Ga nu al met studenten en docenten praten over nieuwe vormen van kwaliteitsbewaking in het hoger onderwijs. Dat advies geeft minister Bussemaker aan onderwijsbestuurders.
Na allerlei politiek geharrewar gaat het er toch van komen: een experiment met de kwaliteitszorg in het hoger onderwijs. Drie universiteiten en drie hogescholen mogen eraan meedoen.
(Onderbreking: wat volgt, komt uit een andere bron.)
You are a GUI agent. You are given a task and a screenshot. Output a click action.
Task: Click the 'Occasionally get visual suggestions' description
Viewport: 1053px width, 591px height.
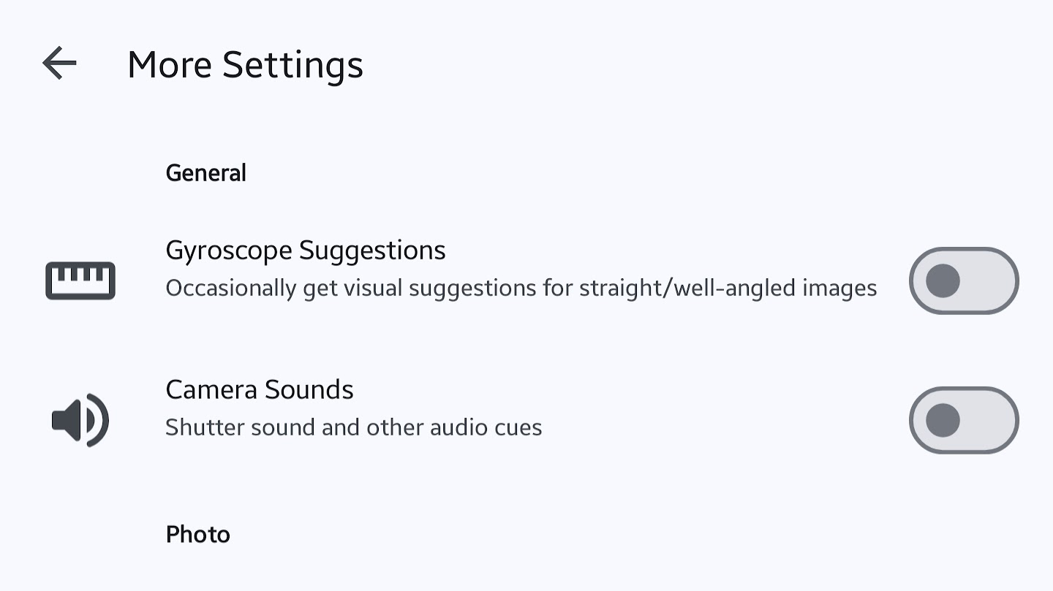point(521,288)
Studenten en docenten moeten wel met de plannen van hun bestuurders instemmen. Daarom zouden ze nu al met elkaar om tafel moeten, vindt minister Bussemaker. Dan blijft de vaart erin.
Eigen keuringen
In het experiment kunnen hogescholen en universiteiten een ‘instellingsaccreditatie’ krijgen van onderwijskeurmeester NVAO. Dat is een officieel stempel van vertrouwen in hun kwaliteitsbewaking: zij zullen heus wel zorgen dat er genoeg collegezalen en docenten zijn, daar hoeft de NVAO niet meer op toe te zien. De instellingen moeten daarvoor hun eigen keuringen op poten zetten.
Hebben ze die ‘instellingsaccreditatie’ eenmaal bemachtigd, dan hoeft de NVAO de afzonderlijke opleidingen minder grondig door de molen te halen. De keurmeesters kijken dan alleen nog naar het eindniveau: als de scripties en eindwerkstukken in orde zijn, zal het met de rest immers ook wel goed zitten.
Raad van State
De minister moet het experiment nog aan de Eerste en Tweede Kamer voorleggen en ook de Raad van State zal er nog over adviseren. Maar hogescholen en universiteiten kunnen in het najaar al laten weten of ze interesse hebben. Waarschijnlijk gaat het experiment in 2017 van start.